§ **Document section**
I'd argue that it was Cloud and improved monetization opportunities rather than ChatGPT which made the current iteration of low/no-code more popular, although ChatGPT certainly helps (I'd argue that past a certain level of complexity/code sized, LLMs also stop working properly). Most low/no-code tools include hosting, which is a must for anything meant to be served on the Internet, and before public cloud took off, this was a lot more complicated to offer for free or a low-cost. There's also a much bigger market for SaaS and it's easy to take payments over the Internet now, which incentivizes semi-technical to build software to be served over the Internet rather than their desktop (and also makes it easier to build the low/no-code tools themselves).

> until you REALLY need a programmer

This is the thing I was getting at, there are a lot of people who know how to program but are not super-skilled at it, and I think a lot of software engineers don't get this. Think back to when you were just learning to program and how frustrating it probably was to do "basic" things like set up your dev environment or ship a website for the first time. For the people using low-code, it's not that they can't do these things, it's that they'd have to spend a lot of time looking things up and learning how do it, which is a major time investment (and frankly require a lot of persistence/patience which I think professional SWEs self-select for, because the learning SWE learning curve is brutal for most people) that they'd rather not make. You can argue that past a certain degree of complexity that the investment is worth it, but in many cases it probably isn't, and in others it's possible they'd not have made it to the point of outgrowing low-code at all if they had to do everything from scratch.

§ **What the task asks**
Continue the discussion of low/no-code tools from the point where it stops.

§ **Data for analysis**
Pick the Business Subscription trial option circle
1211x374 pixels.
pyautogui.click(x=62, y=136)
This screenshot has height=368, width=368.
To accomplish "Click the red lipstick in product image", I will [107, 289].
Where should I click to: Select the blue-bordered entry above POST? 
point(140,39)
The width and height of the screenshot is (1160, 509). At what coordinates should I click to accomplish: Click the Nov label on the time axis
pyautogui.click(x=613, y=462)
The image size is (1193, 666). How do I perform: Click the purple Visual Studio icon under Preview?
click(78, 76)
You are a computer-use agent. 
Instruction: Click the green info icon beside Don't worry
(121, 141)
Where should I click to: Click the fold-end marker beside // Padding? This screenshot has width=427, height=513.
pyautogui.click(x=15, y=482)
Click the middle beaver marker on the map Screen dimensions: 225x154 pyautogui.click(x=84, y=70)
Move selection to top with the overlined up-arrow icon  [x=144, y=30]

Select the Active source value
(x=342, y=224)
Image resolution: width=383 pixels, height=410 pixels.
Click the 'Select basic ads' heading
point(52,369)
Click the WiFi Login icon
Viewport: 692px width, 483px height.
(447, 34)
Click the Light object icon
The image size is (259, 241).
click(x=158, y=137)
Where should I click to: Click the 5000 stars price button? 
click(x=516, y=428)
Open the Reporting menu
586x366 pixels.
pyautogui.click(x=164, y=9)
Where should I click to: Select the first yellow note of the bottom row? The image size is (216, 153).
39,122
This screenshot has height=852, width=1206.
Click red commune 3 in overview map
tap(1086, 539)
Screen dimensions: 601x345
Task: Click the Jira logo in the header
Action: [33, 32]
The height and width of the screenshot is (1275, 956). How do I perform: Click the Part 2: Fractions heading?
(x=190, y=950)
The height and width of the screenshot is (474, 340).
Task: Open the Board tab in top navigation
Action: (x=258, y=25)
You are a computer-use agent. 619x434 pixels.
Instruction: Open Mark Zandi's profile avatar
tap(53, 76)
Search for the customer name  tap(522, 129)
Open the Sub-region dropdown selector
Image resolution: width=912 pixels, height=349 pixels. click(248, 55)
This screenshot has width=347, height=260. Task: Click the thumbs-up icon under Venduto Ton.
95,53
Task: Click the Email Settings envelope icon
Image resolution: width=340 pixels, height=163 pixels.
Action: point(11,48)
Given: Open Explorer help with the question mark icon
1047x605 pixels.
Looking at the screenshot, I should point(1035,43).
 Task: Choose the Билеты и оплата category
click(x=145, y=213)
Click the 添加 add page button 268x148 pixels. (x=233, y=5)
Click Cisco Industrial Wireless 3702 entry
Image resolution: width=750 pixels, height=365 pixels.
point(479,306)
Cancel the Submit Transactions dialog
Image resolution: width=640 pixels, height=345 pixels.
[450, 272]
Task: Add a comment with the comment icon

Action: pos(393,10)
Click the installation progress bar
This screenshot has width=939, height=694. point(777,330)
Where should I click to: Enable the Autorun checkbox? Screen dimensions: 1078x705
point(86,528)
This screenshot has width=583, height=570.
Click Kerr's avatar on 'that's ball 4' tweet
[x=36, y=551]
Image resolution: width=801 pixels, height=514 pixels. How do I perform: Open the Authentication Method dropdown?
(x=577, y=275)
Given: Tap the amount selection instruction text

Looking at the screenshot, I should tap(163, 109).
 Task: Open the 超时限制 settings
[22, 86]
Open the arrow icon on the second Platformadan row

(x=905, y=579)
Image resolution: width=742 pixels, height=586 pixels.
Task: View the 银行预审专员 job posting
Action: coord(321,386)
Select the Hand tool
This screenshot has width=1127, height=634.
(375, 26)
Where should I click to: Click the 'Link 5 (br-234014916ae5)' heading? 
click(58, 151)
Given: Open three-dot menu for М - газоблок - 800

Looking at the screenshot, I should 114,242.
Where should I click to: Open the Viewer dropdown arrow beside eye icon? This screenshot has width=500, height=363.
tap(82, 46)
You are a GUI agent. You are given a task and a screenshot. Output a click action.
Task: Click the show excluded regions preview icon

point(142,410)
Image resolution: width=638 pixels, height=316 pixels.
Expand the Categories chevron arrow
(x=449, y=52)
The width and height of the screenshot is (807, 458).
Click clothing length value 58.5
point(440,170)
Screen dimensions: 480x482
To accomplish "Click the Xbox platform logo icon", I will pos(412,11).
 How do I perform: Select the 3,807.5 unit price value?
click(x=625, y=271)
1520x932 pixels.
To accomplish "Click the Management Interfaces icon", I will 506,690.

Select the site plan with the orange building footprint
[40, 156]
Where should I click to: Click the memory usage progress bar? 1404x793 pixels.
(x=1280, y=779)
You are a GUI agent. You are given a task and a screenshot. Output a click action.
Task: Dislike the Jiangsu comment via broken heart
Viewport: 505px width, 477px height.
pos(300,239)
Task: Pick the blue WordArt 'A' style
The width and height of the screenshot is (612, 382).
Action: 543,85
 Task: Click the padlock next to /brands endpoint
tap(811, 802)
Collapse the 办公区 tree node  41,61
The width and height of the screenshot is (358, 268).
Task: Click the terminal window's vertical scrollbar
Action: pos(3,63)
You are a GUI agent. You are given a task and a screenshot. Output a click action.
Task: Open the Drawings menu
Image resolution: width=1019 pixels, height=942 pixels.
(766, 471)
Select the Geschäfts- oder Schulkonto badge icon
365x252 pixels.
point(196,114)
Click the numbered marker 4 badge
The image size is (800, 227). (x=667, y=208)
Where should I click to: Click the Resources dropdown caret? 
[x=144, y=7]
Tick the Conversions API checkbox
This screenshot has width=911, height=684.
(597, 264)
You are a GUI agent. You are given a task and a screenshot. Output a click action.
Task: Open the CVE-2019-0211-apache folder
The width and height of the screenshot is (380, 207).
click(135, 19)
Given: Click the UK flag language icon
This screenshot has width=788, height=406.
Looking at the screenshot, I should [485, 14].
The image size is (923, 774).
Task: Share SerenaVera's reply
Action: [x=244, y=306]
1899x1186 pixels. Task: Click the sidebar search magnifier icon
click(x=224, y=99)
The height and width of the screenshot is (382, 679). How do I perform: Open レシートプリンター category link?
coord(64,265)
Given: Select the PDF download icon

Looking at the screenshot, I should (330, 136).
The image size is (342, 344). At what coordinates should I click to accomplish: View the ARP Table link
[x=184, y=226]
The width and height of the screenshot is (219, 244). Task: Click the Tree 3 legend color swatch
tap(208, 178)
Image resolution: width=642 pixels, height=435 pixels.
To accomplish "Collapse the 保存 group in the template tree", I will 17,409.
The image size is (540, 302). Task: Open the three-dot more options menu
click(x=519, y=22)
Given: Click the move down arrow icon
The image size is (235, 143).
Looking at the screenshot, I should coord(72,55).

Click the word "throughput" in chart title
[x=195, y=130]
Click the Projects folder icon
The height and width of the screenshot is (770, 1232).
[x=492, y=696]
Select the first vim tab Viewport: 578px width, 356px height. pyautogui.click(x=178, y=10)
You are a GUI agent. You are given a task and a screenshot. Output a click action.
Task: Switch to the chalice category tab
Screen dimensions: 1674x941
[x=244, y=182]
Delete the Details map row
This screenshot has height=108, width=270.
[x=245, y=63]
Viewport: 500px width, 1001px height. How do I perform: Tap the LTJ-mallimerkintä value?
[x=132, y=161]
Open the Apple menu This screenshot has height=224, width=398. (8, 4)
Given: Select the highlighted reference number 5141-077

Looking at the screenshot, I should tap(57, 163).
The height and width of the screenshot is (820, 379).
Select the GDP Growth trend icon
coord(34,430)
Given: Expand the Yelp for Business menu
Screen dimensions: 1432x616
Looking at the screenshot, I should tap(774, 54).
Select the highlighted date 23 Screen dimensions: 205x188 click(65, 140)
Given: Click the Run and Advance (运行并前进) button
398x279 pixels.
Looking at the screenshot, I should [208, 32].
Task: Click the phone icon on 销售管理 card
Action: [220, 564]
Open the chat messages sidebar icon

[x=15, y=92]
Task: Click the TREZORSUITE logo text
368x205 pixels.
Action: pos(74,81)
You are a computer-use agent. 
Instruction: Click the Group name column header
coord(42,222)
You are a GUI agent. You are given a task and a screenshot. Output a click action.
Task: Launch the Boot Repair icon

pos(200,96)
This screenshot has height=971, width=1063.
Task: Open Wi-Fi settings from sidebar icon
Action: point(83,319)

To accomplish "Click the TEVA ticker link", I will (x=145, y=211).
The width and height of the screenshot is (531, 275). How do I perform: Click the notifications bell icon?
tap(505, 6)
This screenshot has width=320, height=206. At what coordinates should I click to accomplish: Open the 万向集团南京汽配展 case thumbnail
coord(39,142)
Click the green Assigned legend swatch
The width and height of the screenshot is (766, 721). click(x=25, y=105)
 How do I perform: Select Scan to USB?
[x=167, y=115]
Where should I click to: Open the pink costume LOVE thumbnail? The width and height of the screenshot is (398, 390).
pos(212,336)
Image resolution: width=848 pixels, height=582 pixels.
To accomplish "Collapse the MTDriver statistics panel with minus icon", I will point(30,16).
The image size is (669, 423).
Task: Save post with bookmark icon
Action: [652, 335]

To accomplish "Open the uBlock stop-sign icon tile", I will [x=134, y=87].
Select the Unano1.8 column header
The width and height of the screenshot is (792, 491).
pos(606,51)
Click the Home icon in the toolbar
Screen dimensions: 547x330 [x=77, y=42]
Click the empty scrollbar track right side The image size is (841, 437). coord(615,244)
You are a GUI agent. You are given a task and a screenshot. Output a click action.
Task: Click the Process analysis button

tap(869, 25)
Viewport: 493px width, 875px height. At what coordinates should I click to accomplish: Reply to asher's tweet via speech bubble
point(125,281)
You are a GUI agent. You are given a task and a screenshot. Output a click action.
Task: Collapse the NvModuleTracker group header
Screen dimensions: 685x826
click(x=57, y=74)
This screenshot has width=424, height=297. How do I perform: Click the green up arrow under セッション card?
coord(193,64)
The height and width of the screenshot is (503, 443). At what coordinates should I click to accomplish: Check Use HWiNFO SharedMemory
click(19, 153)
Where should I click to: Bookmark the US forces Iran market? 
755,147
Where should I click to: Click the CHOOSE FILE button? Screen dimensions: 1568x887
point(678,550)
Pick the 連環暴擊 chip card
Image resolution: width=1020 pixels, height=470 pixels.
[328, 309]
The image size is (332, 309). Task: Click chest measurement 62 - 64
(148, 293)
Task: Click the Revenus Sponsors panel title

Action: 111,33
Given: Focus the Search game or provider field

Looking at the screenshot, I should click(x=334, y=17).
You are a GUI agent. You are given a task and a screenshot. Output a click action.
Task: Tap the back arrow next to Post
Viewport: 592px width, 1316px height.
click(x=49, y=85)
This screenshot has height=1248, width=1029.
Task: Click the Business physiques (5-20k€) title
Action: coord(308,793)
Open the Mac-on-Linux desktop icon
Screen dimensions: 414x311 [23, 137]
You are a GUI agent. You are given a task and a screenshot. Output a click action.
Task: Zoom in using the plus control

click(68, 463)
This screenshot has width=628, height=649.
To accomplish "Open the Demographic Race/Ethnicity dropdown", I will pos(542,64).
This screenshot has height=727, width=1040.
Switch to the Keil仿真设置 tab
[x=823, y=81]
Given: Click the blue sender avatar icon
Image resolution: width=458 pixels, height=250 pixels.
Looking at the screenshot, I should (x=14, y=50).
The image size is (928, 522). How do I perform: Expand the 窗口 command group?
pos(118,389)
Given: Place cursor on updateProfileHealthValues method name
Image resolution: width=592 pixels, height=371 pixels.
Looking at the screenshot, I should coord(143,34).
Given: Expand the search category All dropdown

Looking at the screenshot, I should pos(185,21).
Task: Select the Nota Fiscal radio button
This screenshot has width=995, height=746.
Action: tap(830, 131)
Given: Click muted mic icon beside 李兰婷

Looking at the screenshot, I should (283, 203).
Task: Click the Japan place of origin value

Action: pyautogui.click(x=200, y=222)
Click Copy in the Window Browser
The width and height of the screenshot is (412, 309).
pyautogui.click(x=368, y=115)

§ **Result of the task**
It's not much different from how we as programmers use things like Cloudflare or AWS Lambda. Could we run and manage our own DNS or scaling? If we really need to learn it, we probably could if we set our minds to it. Is it possible we could outgrow those tools if we start on them? Definitely. But even when we know how to implement our own scaling or DNS we might still reach for these tools just because they're so convenient to get something working quickly, and most of the time we don't outgrow them anyway. Low-code is pretty much the same thing except it has a lower technical barrier to entry (eg you don't need to know how building/deploying software works) and often is easier to outgrow.